Every object that exists experiences a moment called ‘now’. But you’re not always going to be able to have all the information about all those experiences simultaneously in your ‘now’. This condition owes itself to the speed of light: a fixed constant throughout the whole universe.
If you’re looking at a tree 10m away, light scattered by the tree is going to reach your eyes in 0.0000000333564095 s (assuming the speed of light is the same in the troposphere and in a vacuum). In other words, you can get status updates about the tree once every 0.0000000333564095 s. This delay is practically meaningless and can be neglected without consequence.

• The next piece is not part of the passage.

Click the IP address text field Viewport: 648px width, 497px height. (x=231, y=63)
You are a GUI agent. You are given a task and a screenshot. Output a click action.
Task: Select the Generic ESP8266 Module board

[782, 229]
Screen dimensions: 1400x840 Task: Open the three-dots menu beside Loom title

But when you’re corresponding with a spacecraft billions of kilometres away, the signals are going to take many hours each way. Case in point: the New Horizons space-probe, a NASA mission that flew past Pluto in 2015. It’s currently 6.6 billion km from Earth. The one-way signal time – i.e. the time taken by signals sent from Earth to reach the probe, and by the probe to reach Earth – is a little over 6 hours and 6 minutes. In this picture, the probe sends an update and receives instructions on what to do next 12 hours and 12 minutes after transmission.
It’s a life lived in the 12-hour long moment.

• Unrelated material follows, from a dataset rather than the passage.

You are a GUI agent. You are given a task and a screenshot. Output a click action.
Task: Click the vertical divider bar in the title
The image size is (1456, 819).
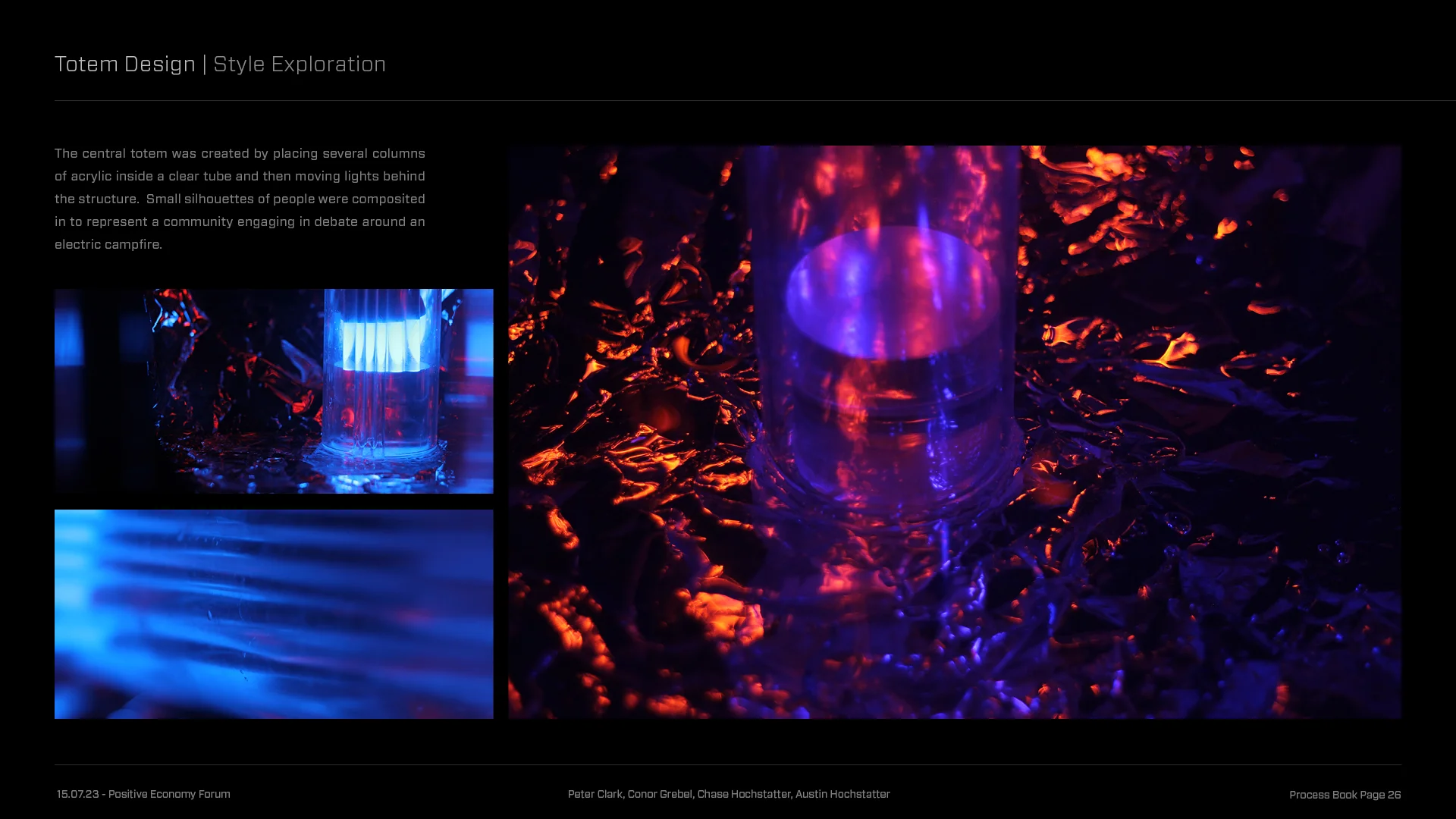point(205,64)

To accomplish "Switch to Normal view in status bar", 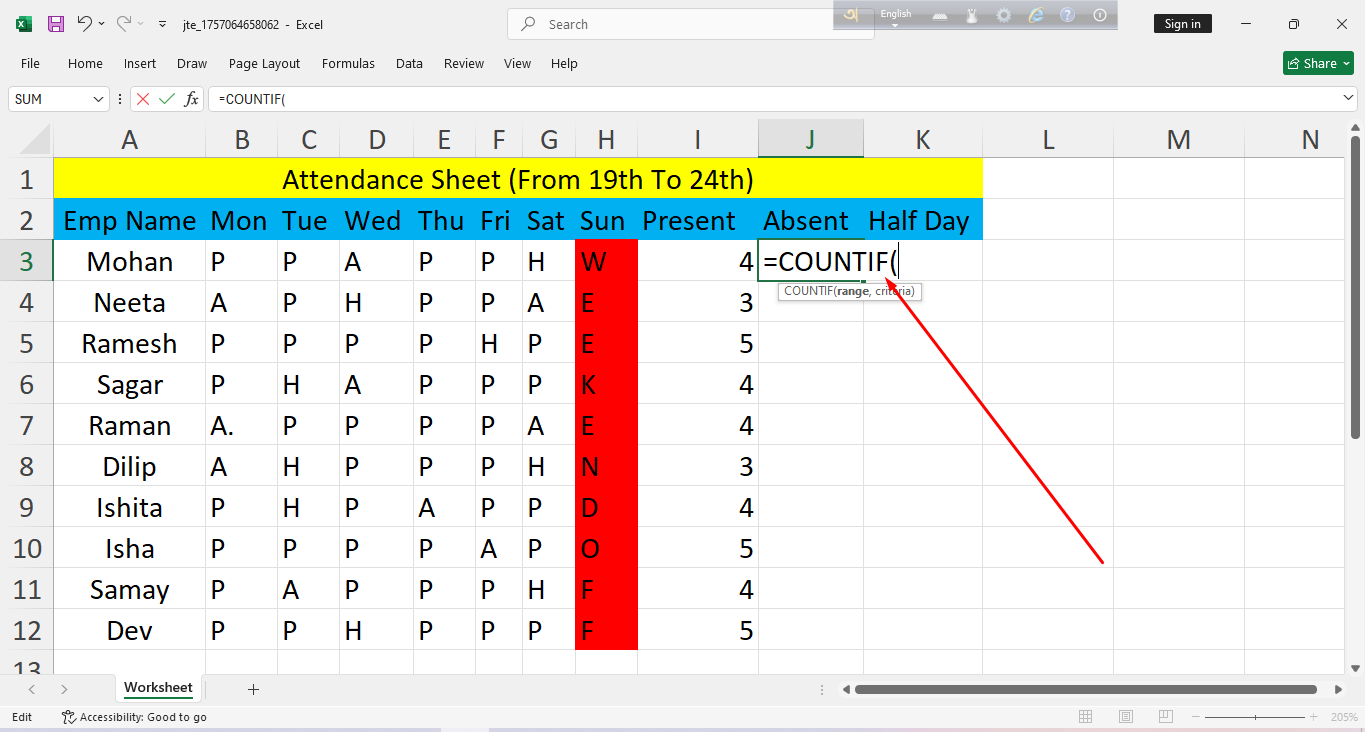I will tap(1085, 717).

How do you measure time here? You’ve got two frames of reference: Earth and the probe, tracked in Coordinated Universal Time (UTC) and spacecraft-event time (SCET). These two timezones, in a manner of speaking, can be converted to each other by adding or subtracting the time taken by light to travel between them. For example, if mission control transmits a signal to New Horizons at 12 am UTC, it’s going to reach the probe at 6.06 am UTC.
Where it gets a bit trickier is when a probe records an event in SCET, and mission control has to figure out when exactly the event occurred in UTC. On January 24, 1986, the Voyager 2 probe studied Uranus (from a distance 11.5x the planet’s radius), and recorded a Bernstein emission at 1315 SCET. I’ll let you figure out the exact time at which this event occurred from the point of view of an astronomer working in Ooty.
Evidently, we’re always somewhere in between confusion and wonder and, to be honest, it’s not a bad place to be at all. But on an orthogonal axis, we’re between the profound and the mundane at the same time. You can “O, wonder! How many goodly creatures are there here! How beauteous mankind is!” all you want, it’s still going to be 11 pm and time to catch the last metro home.
These are two different universes of discourse, though to their credit they’re not mutually exclusive. And the only choice you’re likely to have is between being condemned to visit all its states or celebrating the inherently unknowable adventure it could be.